Task item |
Reproduce each entry exactly as written.

Data records:
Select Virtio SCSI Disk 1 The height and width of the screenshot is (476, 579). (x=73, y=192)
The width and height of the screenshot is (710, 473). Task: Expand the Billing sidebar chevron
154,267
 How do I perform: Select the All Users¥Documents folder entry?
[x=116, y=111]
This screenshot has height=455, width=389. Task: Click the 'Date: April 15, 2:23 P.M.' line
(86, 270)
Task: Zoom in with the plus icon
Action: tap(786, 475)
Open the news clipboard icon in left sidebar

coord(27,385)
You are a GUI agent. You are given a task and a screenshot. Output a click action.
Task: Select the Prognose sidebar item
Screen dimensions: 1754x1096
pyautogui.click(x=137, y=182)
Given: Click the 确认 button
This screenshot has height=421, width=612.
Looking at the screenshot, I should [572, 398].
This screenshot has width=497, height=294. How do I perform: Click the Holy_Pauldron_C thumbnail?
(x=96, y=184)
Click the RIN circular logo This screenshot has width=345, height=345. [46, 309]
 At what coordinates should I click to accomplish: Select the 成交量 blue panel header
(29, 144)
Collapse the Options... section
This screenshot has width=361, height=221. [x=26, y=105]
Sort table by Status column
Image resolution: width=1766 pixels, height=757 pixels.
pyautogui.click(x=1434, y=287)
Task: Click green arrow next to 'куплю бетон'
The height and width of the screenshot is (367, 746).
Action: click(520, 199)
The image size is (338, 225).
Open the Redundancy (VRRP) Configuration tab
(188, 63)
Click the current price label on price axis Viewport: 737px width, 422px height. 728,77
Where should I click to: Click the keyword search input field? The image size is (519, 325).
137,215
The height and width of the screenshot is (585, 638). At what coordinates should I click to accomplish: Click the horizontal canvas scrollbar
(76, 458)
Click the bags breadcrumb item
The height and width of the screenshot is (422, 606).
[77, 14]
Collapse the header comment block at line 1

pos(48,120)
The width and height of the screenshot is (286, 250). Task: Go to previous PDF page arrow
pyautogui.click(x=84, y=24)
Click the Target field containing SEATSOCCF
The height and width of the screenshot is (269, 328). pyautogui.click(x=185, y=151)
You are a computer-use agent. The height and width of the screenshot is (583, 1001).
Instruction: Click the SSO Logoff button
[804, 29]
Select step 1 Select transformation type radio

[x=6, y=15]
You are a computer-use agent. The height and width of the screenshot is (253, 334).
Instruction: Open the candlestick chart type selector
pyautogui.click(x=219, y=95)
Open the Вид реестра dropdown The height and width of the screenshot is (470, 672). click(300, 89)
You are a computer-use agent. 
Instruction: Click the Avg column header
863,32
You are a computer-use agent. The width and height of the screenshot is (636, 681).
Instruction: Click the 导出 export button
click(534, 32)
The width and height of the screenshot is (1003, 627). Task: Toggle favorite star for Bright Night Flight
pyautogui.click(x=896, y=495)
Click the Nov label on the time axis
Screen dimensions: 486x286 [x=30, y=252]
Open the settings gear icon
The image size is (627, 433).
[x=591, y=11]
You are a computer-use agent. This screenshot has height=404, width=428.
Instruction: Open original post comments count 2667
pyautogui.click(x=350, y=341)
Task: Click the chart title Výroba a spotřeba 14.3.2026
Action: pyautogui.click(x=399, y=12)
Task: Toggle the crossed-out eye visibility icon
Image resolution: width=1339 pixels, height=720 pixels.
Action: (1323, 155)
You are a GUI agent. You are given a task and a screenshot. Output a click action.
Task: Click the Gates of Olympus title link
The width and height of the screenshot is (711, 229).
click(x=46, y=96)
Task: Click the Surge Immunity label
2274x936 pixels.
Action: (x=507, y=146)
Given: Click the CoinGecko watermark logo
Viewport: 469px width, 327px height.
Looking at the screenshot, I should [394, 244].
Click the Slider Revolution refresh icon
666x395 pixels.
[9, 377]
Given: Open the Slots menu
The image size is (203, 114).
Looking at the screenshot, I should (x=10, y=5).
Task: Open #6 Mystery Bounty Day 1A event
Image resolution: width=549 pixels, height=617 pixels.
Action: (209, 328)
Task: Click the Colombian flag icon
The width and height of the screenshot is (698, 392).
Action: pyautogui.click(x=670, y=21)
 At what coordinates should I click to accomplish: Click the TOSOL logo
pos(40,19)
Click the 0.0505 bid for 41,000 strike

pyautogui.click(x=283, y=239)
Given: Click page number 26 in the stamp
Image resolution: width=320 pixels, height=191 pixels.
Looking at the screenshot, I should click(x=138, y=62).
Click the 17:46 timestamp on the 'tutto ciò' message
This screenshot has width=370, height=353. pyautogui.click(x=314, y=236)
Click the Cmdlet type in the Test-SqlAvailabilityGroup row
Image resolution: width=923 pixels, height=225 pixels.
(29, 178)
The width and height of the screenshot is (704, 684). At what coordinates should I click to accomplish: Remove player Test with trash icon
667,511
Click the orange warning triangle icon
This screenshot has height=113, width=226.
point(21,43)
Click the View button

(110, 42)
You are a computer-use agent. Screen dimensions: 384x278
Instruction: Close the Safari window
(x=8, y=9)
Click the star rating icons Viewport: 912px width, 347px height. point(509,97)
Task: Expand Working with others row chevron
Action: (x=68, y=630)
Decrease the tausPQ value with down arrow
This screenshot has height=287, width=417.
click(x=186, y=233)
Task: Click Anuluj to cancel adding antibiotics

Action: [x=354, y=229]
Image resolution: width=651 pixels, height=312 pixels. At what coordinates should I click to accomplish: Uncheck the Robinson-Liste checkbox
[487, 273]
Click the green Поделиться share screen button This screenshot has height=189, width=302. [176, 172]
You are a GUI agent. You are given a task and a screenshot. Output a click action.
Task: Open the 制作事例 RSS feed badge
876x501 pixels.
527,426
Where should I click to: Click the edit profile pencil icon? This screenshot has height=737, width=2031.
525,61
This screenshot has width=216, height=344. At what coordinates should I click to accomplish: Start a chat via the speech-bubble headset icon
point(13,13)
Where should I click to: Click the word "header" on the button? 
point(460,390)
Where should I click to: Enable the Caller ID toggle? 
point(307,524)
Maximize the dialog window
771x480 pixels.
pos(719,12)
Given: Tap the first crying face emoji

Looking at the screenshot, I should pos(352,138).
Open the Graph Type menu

Answer area |
Select Virtio SCSI Disk 1 The height and width of the screenshot is (476, 579). (x=73, y=192)
The width and height of the screenshot is (710, 473). Task: Expand the Billing sidebar chevron
154,267
 How do I perform: Select the All Users¥Documents folder entry?
[x=116, y=111]
This screenshot has height=455, width=389. Task: Click the 'Date: April 15, 2:23 P.M.' line
(86, 270)
Task: Zoom in with the plus icon
Action: tap(786, 475)
Open the news clipboard icon in left sidebar

coord(27,385)
You are a GUI agent. You are given a task and a screenshot. Output a click action.
Task: Select the Prognose sidebar item
Screen dimensions: 1754x1096
pyautogui.click(x=137, y=182)
Given: Click the 确认 button
This screenshot has height=421, width=612.
Looking at the screenshot, I should [572, 398].
This screenshot has width=497, height=294. How do I perform: Click the Holy_Pauldron_C thumbnail?
(x=96, y=184)
Click the RIN circular logo This screenshot has width=345, height=345. [46, 309]
 At what coordinates should I click to accomplish: Select the 成交量 blue panel header
(29, 144)
Collapse the Options... section
This screenshot has width=361, height=221. [x=26, y=105]
Sort table by Status column
Image resolution: width=1766 pixels, height=757 pixels.
pyautogui.click(x=1434, y=287)
Task: Click green arrow next to 'куплю бетон'
The height and width of the screenshot is (367, 746).
Action: click(520, 199)
The image size is (338, 225).
Open the Redundancy (VRRP) Configuration tab
(188, 63)
Click the current price label on price axis Viewport: 737px width, 422px height. 728,77
Where should I click to: Click the keyword search input field? The image size is (519, 325).
137,215
The height and width of the screenshot is (585, 638). At what coordinates should I click to accomplish: Click the horizontal canvas scrollbar
(76, 458)
Click the bags breadcrumb item
The height and width of the screenshot is (422, 606).
[77, 14]
Collapse the header comment block at line 1

pos(48,120)
The width and height of the screenshot is (286, 250). Task: Go to previous PDF page arrow
pyautogui.click(x=84, y=24)
Click the Target field containing SEATSOCCF
The height and width of the screenshot is (269, 328). pyautogui.click(x=185, y=151)
You are a computer-use agent. The height and width of the screenshot is (583, 1001).
Instruction: Click the SSO Logoff button
[804, 29]
Select step 1 Select transformation type radio

[x=6, y=15]
You are a computer-use agent. The height and width of the screenshot is (253, 334).
Instruction: Open the candlestick chart type selector
pyautogui.click(x=219, y=95)
Open the Вид реестра dropdown The height and width of the screenshot is (470, 672). click(300, 89)
You are a computer-use agent. 
Instruction: Click the Avg column header
863,32
You are a computer-use agent. The width and height of the screenshot is (636, 681).
Instruction: Click the 导出 export button
click(534, 32)
The width and height of the screenshot is (1003, 627). Task: Toggle favorite star for Bright Night Flight
pyautogui.click(x=896, y=495)
Click the Nov label on the time axis
Screen dimensions: 486x286 [x=30, y=252]
Open the settings gear icon
The image size is (627, 433).
[x=591, y=11]
You are a computer-use agent. This screenshot has height=404, width=428.
Instruction: Open original post comments count 2667
pyautogui.click(x=350, y=341)
Task: Click the chart title Výroba a spotřeba 14.3.2026
Action: pyautogui.click(x=399, y=12)
Task: Toggle the crossed-out eye visibility icon
Image resolution: width=1339 pixels, height=720 pixels.
Action: (1323, 155)
You are a GUI agent. You are given a task and a screenshot. Output a click action.
Task: Click the Gates of Olympus title link
The width and height of the screenshot is (711, 229).
click(x=46, y=96)
Task: Click the Surge Immunity label
2274x936 pixels.
Action: (x=507, y=146)
Given: Click the CoinGecko watermark logo
Viewport: 469px width, 327px height.
Looking at the screenshot, I should [394, 244].
Click the Slider Revolution refresh icon
666x395 pixels.
[9, 377]
Given: Open the Slots menu
The image size is (203, 114).
Looking at the screenshot, I should (x=10, y=5).
Task: Open #6 Mystery Bounty Day 1A event
Image resolution: width=549 pixels, height=617 pixels.
Action: (209, 328)
Task: Click the Colombian flag icon
The width and height of the screenshot is (698, 392).
Action: pyautogui.click(x=670, y=21)
 At what coordinates should I click to accomplish: Click the TOSOL logo
pos(40,19)
Click the 0.0505 bid for 41,000 strike

pyautogui.click(x=283, y=239)
Given: Click page number 26 in the stamp
Image resolution: width=320 pixels, height=191 pixels.
Looking at the screenshot, I should click(x=138, y=62).
Click the 17:46 timestamp on the 'tutto ciò' message
This screenshot has width=370, height=353. pyautogui.click(x=314, y=236)
Click the Cmdlet type in the Test-SqlAvailabilityGroup row
Image resolution: width=923 pixels, height=225 pixels.
(29, 178)
The width and height of the screenshot is (704, 684). At what coordinates should I click to accomplish: Remove player Test with trash icon
667,511
Click the orange warning triangle icon
This screenshot has height=113, width=226.
point(21,43)
Click the View button

(110, 42)
You are a computer-use agent. Screen dimensions: 384x278
Instruction: Close the Safari window
(x=8, y=9)
Click the star rating icons Viewport: 912px width, 347px height. point(509,97)
Task: Expand Working with others row chevron
Action: (x=68, y=630)
Decrease the tausPQ value with down arrow
This screenshot has height=287, width=417.
click(x=186, y=233)
Task: Click Anuluj to cancel adding antibiotics

Action: [x=354, y=229]
Image resolution: width=651 pixels, height=312 pixels. At what coordinates should I click to accomplish: Uncheck the Robinson-Liste checkbox
[487, 273]
Click the green Поделиться share screen button This screenshot has height=189, width=302. [176, 172]
You are a GUI agent. You are given a task and a screenshot. Output a click action.
Task: Open the 制作事例 RSS feed badge
876x501 pixels.
527,426
Where should I click to: Click the edit profile pencil icon? This screenshot has height=737, width=2031.
525,61
This screenshot has width=216, height=344. At what coordinates should I click to accomplish: Start a chat via the speech-bubble headset icon
point(13,13)
Where should I click to: Click the word "header" on the button? 
point(460,390)
Where should I click to: Enable the Caller ID toggle? 
point(307,524)
Maximize the dialog window
771x480 pixels.
pos(719,12)
Given: Tap the first crying face emoji

Looking at the screenshot, I should pos(352,138).
Open the Graph Type menu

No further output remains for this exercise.